For the determination of coverage there are patented methods such as the calculation of the received signal strength indicator (RSSI) by positioning based on the propagation of the frequency hopping of the spread spectrum, which reduces the effect of multi-channel interference, obstacle blocking, and multi-path effect by implementing a MinMax positioning algorithm (Zeng, Xiao, He, & Yu, 2017).
Similarly Rademacher and Kessel (2015) establish the characteristics of power evaluation using three mathematical methods to check empirically the behaviour of the received power which has a normal probability distribution, using the libpcap software library and the power of the spectrum through the fast Fourier transform.
The proposal of Chen and Zhan (2017) allows a spectrum monitoring system to use a real time application that can find the RSSI intensity of the radio bases by means of the positioning algorithm with the help of statistical methods of maximum probability (Yaghoubi et al., 2014), as is the case with mobile cellular networks, spectrum measurement devices are classified into three categories: (a) spectrum analysers, (b) test drivers and (c) instruments dedicated only to cellular technology; for this purpose many monitoring stations require to know the input power in the receiving equipment from the measurement results as they show it (Salvadè et al., 2004). In addition, measurement standards must be established according to the technical standards established by the (ITU, 2015) for spectrum monitoring.

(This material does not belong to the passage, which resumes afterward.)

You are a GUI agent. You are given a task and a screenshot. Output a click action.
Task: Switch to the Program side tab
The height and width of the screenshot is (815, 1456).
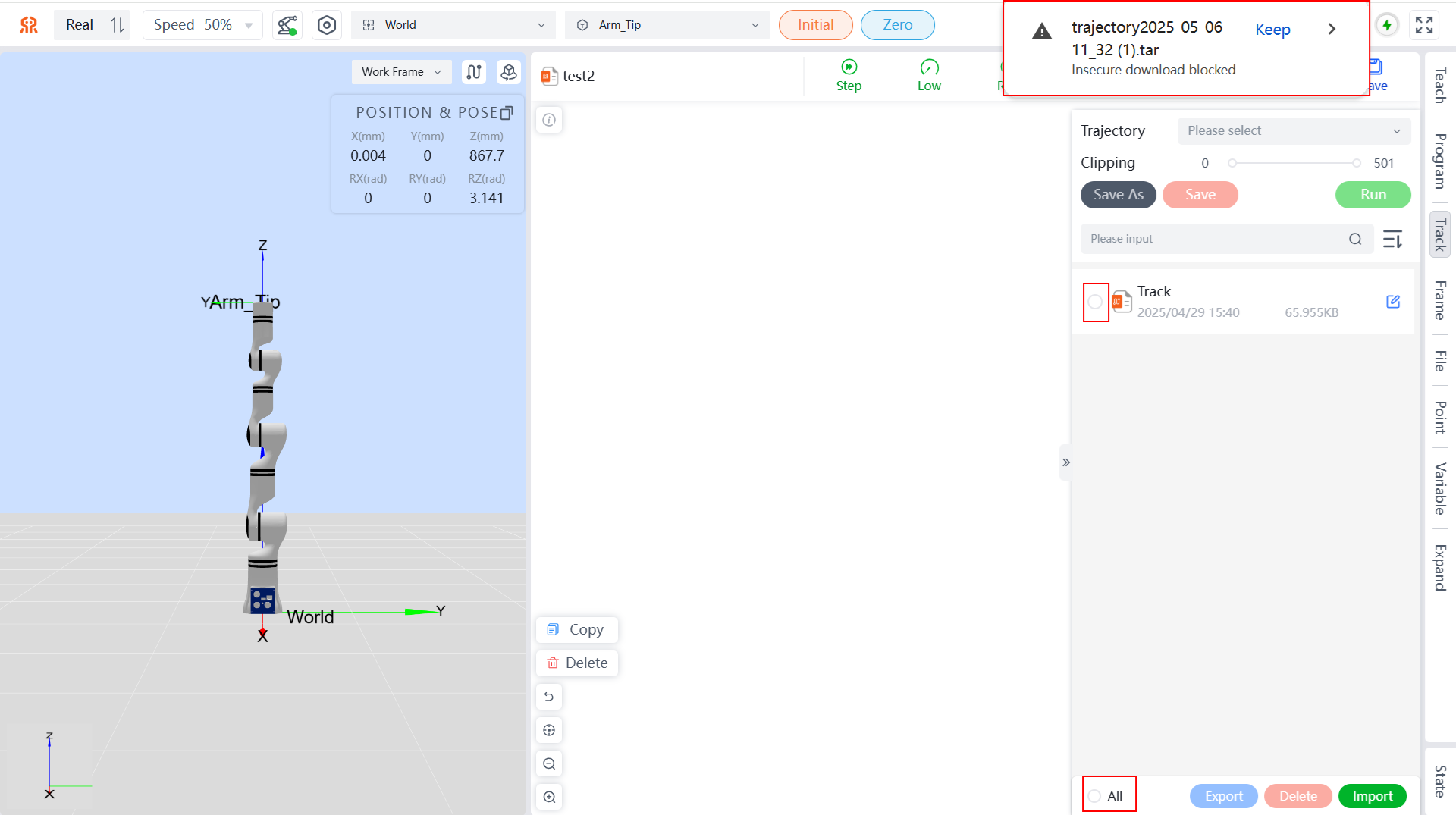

For the study of Wireless Network coverage (WLAN) there are different positioning techniques according to the classification made by Yassin and Rachid (2015) including the Cell-ID, time, RSSI and angle; for the particular case being studied a system characterization was made by means of the Cell-ID method in order to identify the power level of the nearest access point, and the RSSI in order to quantify the real power of a received wireless signal, which is subject to losses in free space and phenomena such as attenuation, reflection, diffraction and dispersion according to (Kochláñ et al., 2014).
The research compares different methods of RSSI signal level capture (Yassin & Rachid, 2015) to process the information of the frames stochastically every I0msg, through the embedded wireless cards or dongle that perform a pre-processing of the captured records by means of non-linear regression algorithms to obtain an adequate propagation model.
By analysing the packet structure in Wi-Fi MAC (Bhanage, 2017) using the aggregation effect, multiple packets are combined and transmitted independently in a single transmission unit via the MAC service data units (MSDU) to the Internet Protocol (IP) stack in order to access the frame structure (Bhanage, 2017).
Related work
Generally, a Radio Frequency (RF) propagation model consists of predicting the coverage of the signal according to the power level in order to plan the network based on measurements or simulations, as represented by Malik et al., (2014) with the Opnet Modeler software that makes predictions by analysing the structure of the packets and fragments of the frames using the Markov chains.
Similarly, the calibration software patent of the radio propagation model of Ayadi et al. (2017) uses the field strength of the radio and the respective location data, applying the modified Newton's second order gradient that helps model the power intensity; this is a reference for the implementation of the research methodology proposed in the mitigation of errors in the design of the application.
Also Bouleanu et al., (2016) determines the prediction of a microwave system by means of the Radio Mobile application through simulation which compares the measurements made in multiple locations in order to find the correlation coefficient between the simulated and measured signal power values, using the irregular terrain model of two point-to-point rays (ITM). In the case of Hamim and Jamlos (2014), they compare the field strength measurements taken by a portable spectrum analyser and with the results they perform the simulation with the coverage models: ITM, ITU-R P.I546 and the Hata-Davidson empirical model in order to exhibit larger errors over longer distances and introduce the necessary corrections to increase the accuracy of the prediction.
According to Neidhardt et al., (2013) there are crowd-sourcing Android applications available which measure the performance of the network under the parameters of received power, latency, and performance, as well as determining a mathematical modelling of the measurements in place for frequencies in 2.4 GHz; however, they do not perform real-time processing.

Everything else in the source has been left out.